■ **Page**:
::::

I'd prefer working lines, my dog was from working stock and I adored his energy and looks. We're in the early stages of looking, but hoping to purchase within the next 6mos or so and would greatly appreciate any advice.


----------



## Galathiel (Nov 30, 2012)

I think Germelhaus has some litters coming up. MelloDee was very nice when I emailed her and quick about getting back to me. (I was just doing preliminary questions at the time). Has been recommended on here several times I think.

=:= Germelhaus German Shepherd Dogs =:= Breeding Top Working Schutzhund GSDs


----------



## arellie (Feb 20, 2016)

Thank you for the lead! I'll check them out and shoot over an email.

I fished out my dog's paperwork & found he was from mainly DDR lineage. I'd known he was mostly foreign but couldn't remember from where. I know another dog can't take his place, but thought that might be relevant? I don't know, I feel way out of depth. I haven't looked at GSDs in years.


----------



## RZZNSTR (Jan 24, 2015)

Good luck in your search!


----------



## Galathiel (Nov 30, 2012)

::::

■ **Records**:
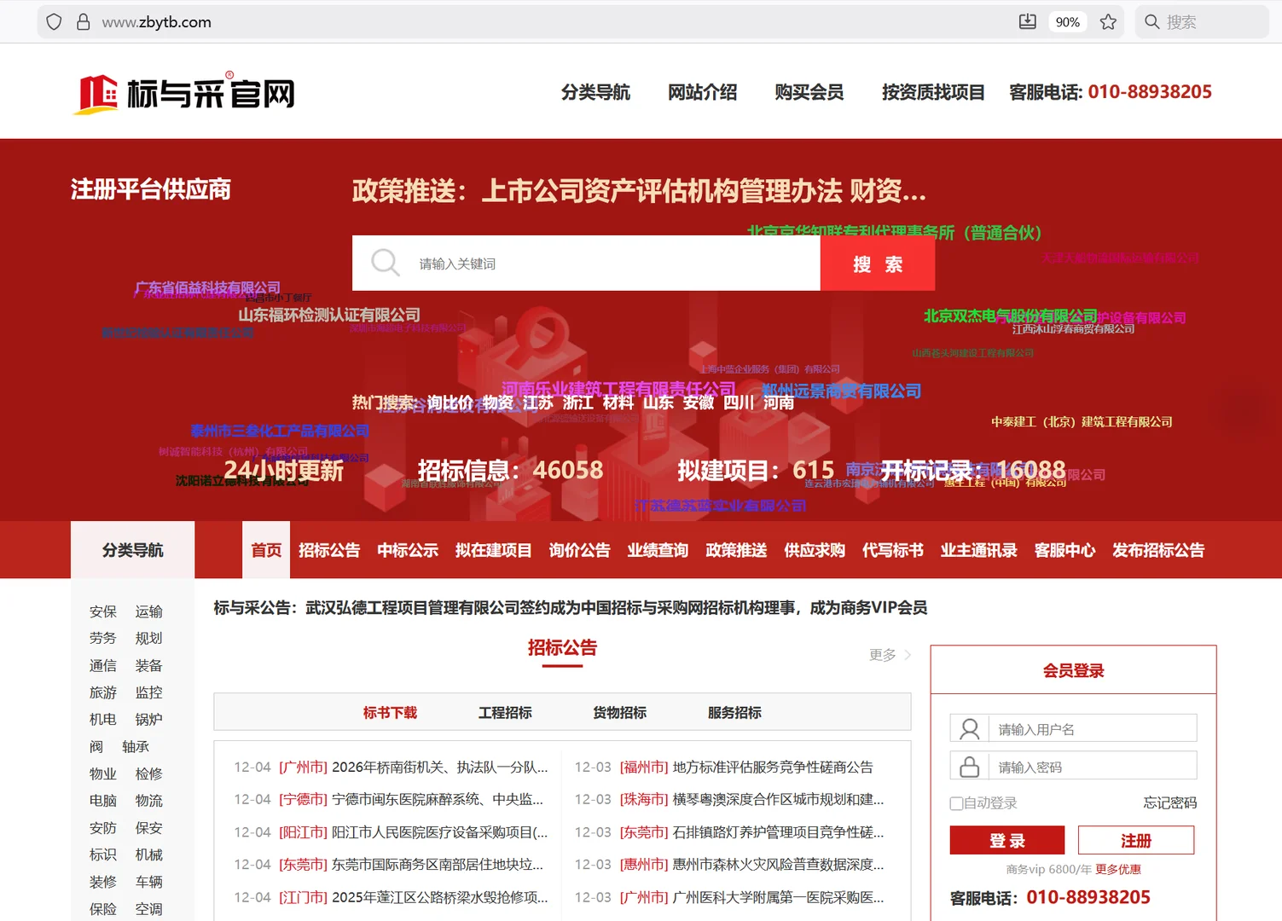Image resolution: width=1282 pixels, height=921 pixels.
Task: Click the bookmark star in the address bar
Action: [x=1108, y=21]
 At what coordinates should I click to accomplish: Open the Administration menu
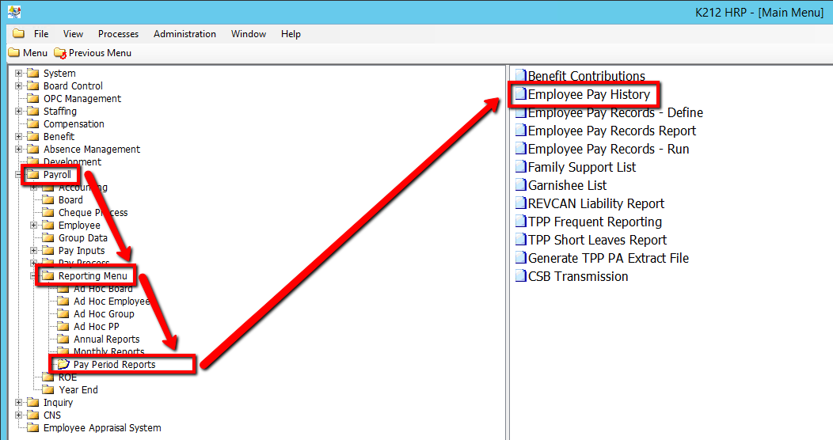click(184, 34)
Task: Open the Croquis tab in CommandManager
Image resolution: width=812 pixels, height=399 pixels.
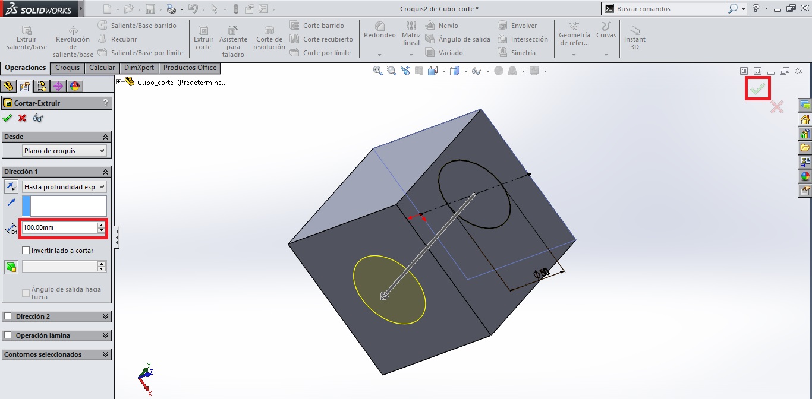Action: click(x=67, y=68)
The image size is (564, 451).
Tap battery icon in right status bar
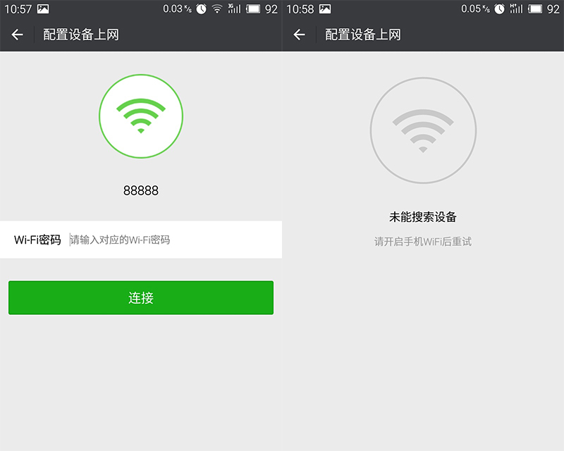pos(535,9)
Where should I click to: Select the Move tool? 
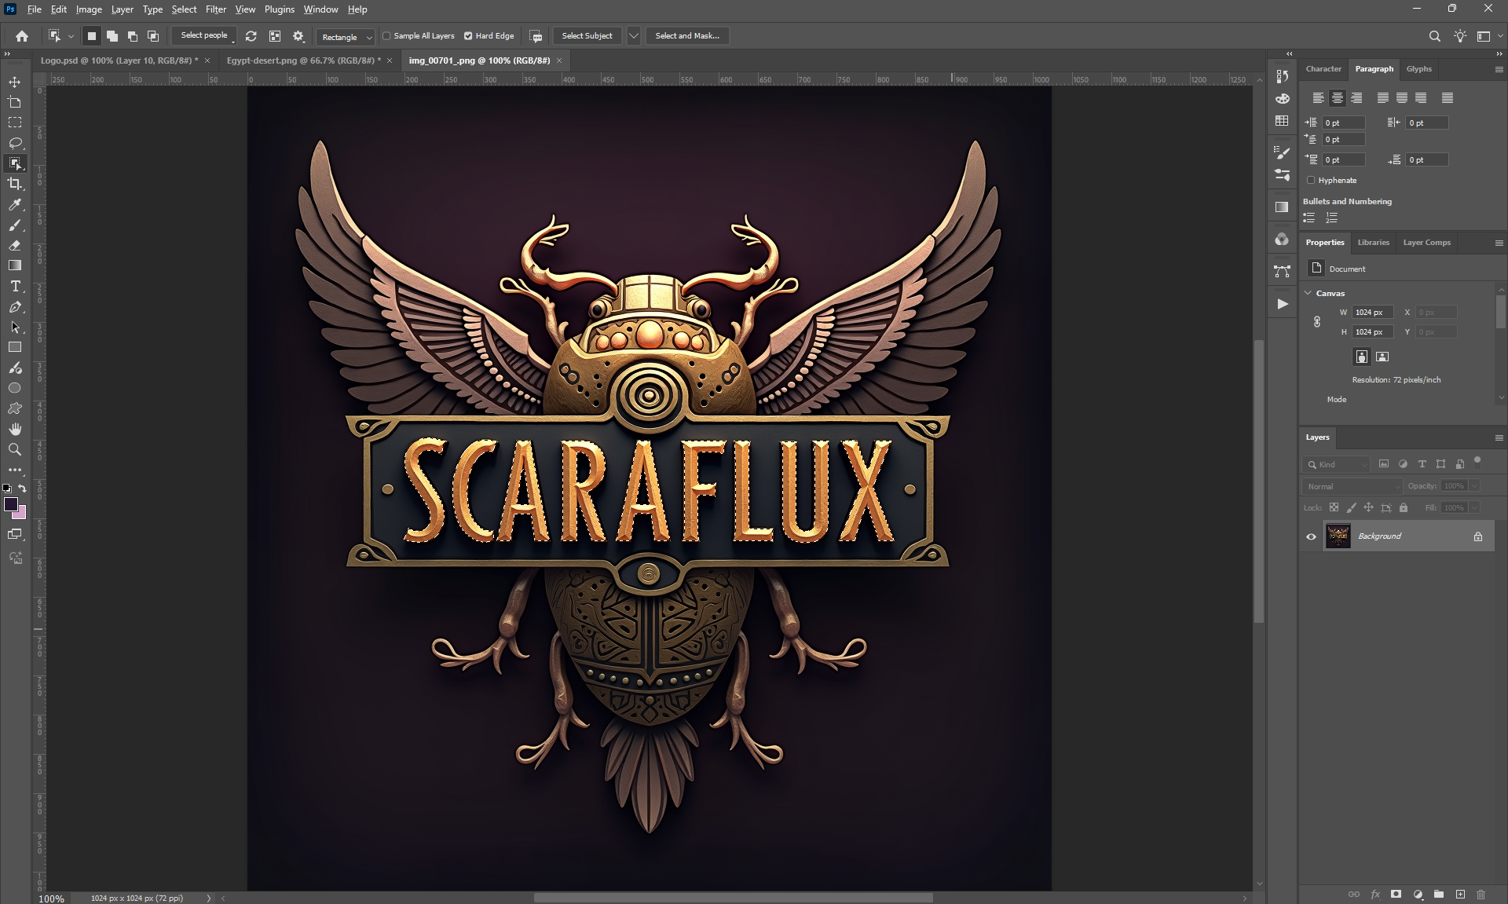point(15,82)
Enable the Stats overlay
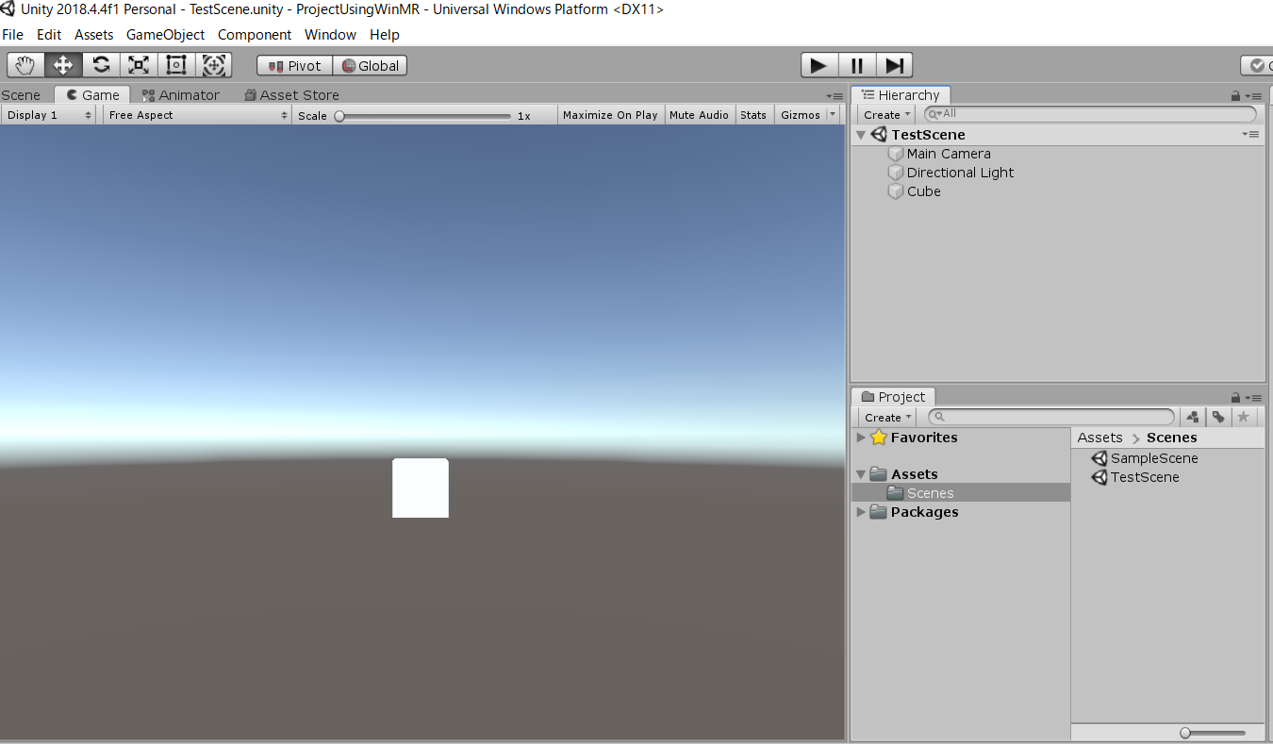The width and height of the screenshot is (1273, 744). click(753, 114)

::::

From the breeder thread above, write out the passage verbatim, starting at "I think Germelhaus" and ending at "over an email.".

■ **Right answer**:
I think Germelhaus has some litters coming up. MelloDee was very nice when I emailed her and quick about getting back to me. (I was just doing preliminary questions at the time). Has been recommended on here several times I think.

=:= Germelhaus German Shepherd Dogs =:= Breeding Top Working Schutzhund GSDs


----------



## arellie (Feb 20, 2016)

Thank you for the lead! I'll check them out and shoot over an email.